聖女っていう名前を継ぐのに、私ほどふさわしい人間はいないんだよね♡」
メルクリウスの表情が、微かに苦く歪む。

(……正統な血筋……僕には、そんなもの――)
「ねぇねぇ、神官様」
アリスが、軽やかな声で問いかける。
「君には、何があるの?正統な家柄?血筋?何もないよね♡」
その声が、まるで心臓をえぐるように響いた。
“必要のない存在”として生きてきた過去が、フラッシュバックする。
アリスが、さらに言葉を重ねる。

「ねぇ、私のこと羨ましい?正統な家柄を持ってる私のこと――」
その問いに――メルクリウスは、かすかに笑った。
「……羨ましいよ」
メルクリウスが、わずかに震える声で口にした。
アリスが、一瞬、目を見開いた。
「……へぇ」
「……僕の名は――あの家では“口にすること”すら許されない」
メルクリウスは、唇を噛みしめながら続けた。

「部屋と言えば、蔵だけ。正門から入るなんてもってのほか」
「僕の存在自体が“無かったこと”にされている」
その言葉に――アリスは、しばし黙った。
そして、くるりと踵を返し、
デクシアの胸に軽く寄りかかりながら、
ふわりと笑った。

「闇♡」
その一言が、毒のように甘く響いた。
デクシアが、苦笑しながらメルクリウスを見下ろす。
「……神官さん、案外普通の人間なんだな」
「何が?」
「だってさ――嫉妬してんじゃん」
「……」
メルクリウスは、自嘲するように目を伏せた。

(……そうだ。
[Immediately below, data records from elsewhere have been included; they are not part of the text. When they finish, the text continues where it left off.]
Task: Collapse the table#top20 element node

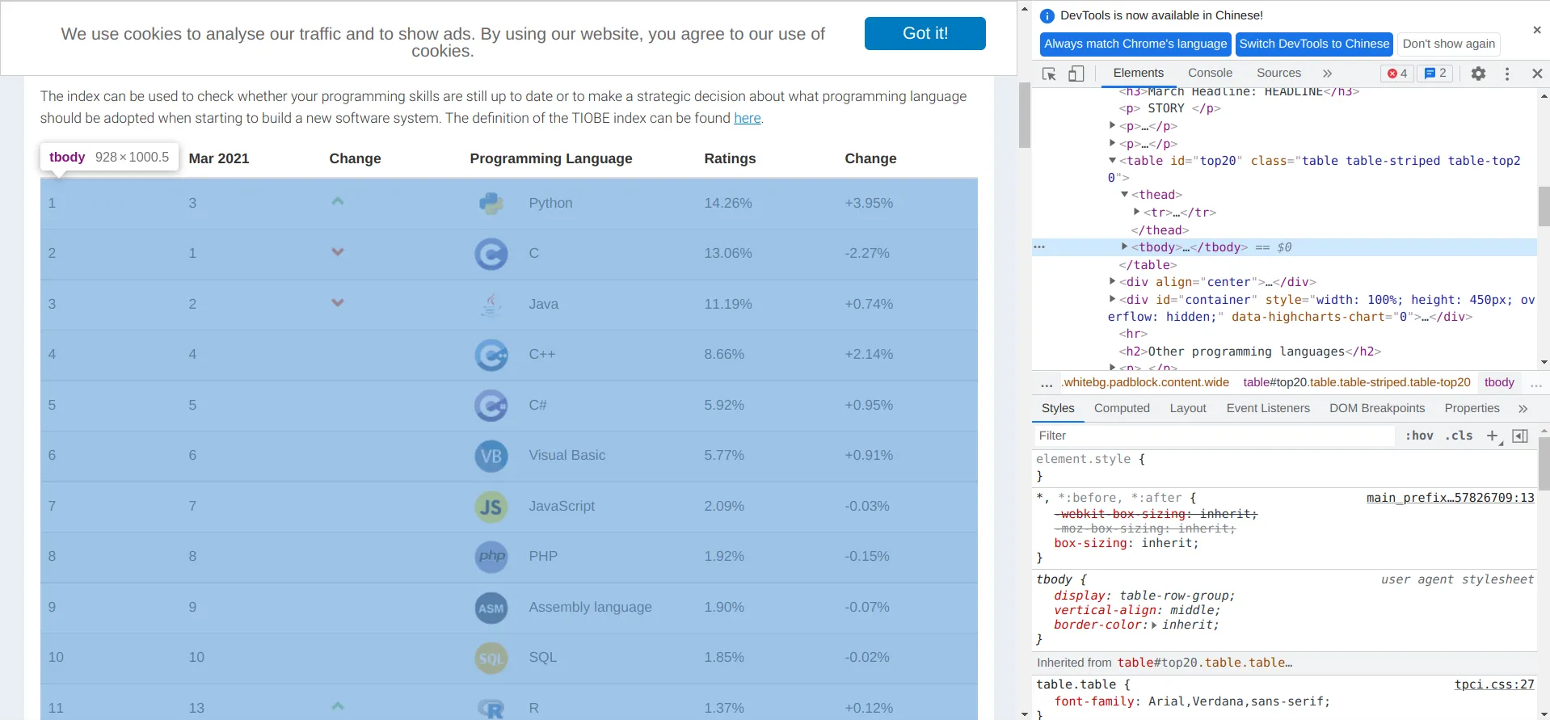Action: pyautogui.click(x=1113, y=160)
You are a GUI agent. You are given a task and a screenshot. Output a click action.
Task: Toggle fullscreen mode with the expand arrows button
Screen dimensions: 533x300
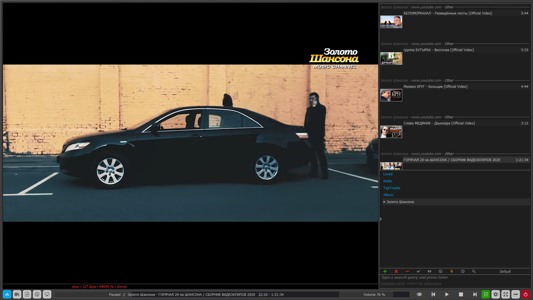pyautogui.click(x=506, y=294)
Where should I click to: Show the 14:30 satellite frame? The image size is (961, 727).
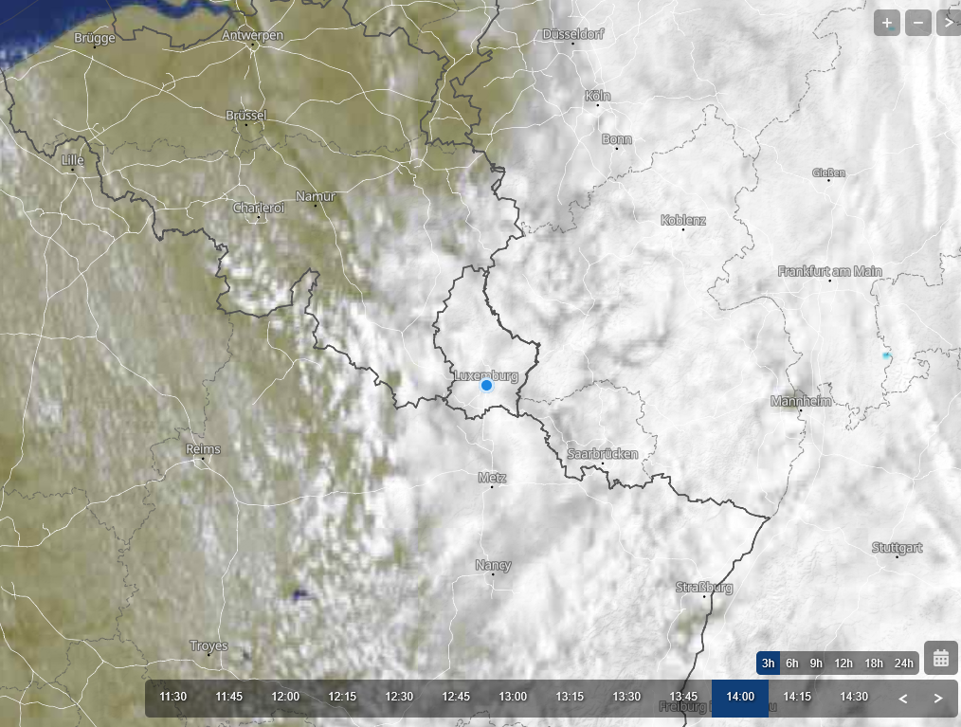[x=854, y=697]
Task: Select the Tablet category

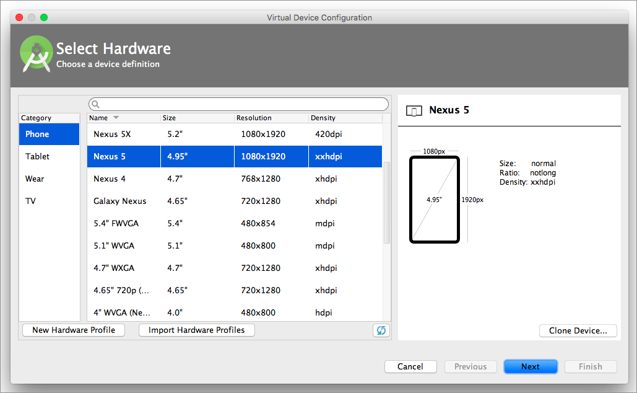Action: 38,156
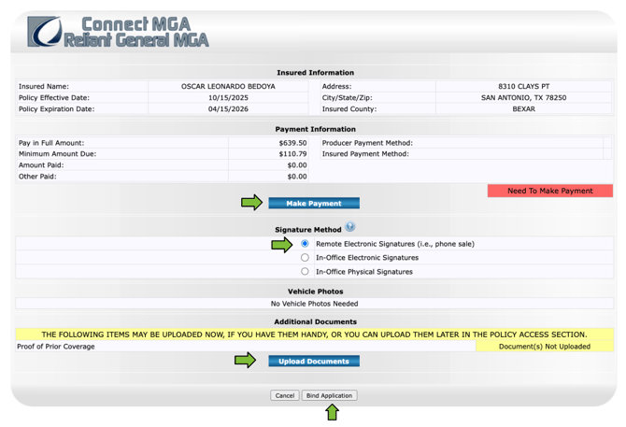626x427 pixels.
Task: Click green arrow beside Upload Documents
Action: [245, 361]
僕は――羨ましい)
正統な血筋を持ち、認められ、愛され、存在が許されている。
そんな彼女が、眩しくて仕方なかった。
(……僕には、何もない)
自分が“勇者”として認められていないこと、聖痕が未だに発現していないこと。
それらすべてが、ただの“空っぽ”に感じた。

アリスが、少しだけ顔を近づけて、耳元で囁く。
「ねぇ、神官様――そんなに欲しかったんだ、正当な存在っていう“肩書き”が♡」
メルクリウスは、何も言えなかった。
その瞳に、ほんの少しだけ悔しさの涙が滲んだ。
アリスが、メルクリウスの頬を撫でながら甘い声で囁く。

「ねぇ、神官様――マスターに会ってみたら?」
「……」
メルクリウスは、まだかすかに震えたまま言葉を飲み込む。
「マスター、優しいよ♡」
アリスが、まるで恋人に触れるように指をすべらせる。
「特にね、闇深い人には――」
「……闇深い?」
メルクリウスが、わずかに顔を上げる。

「……ねぇ、神官様――欲しいでしょ? “自分が肯定される”場所が」
「……ッ」
メルクリウスは、その言葉に――心が揺れた。
(……肯定される……場所?)
デクシアが、そっとメルクリウスの額に触れ乱れた髪をかき分ける。
「お前さ――可哀想だよな。
誰からも認められず、生きてる意味さえわかんねぇんだろ?」
「……僕は……」
(なんのために――生まれてきたんだ)

その言葉が、心の奥で何度も反響する。
気づけば――頬に、一筋の涙が伝っていた。
アリスが、その涙を指でぬぐう。
「……ほらね、寂しかったんだ」
「……違う……」
「ううん、違わないよ」
アリスが、まるで哀れむように微笑む。
「だってね、泣くってことは――心が、もう限界だって言ってるんだよ♡」
デクシアが、そのままメルクリウスの肩を抱きしめる。
「お前さ――一緒に来いよ。マスターのとこなら、救われるぜ?」
「……僕は……」
心の中で「救われたい」と叫ぶ自分がいた。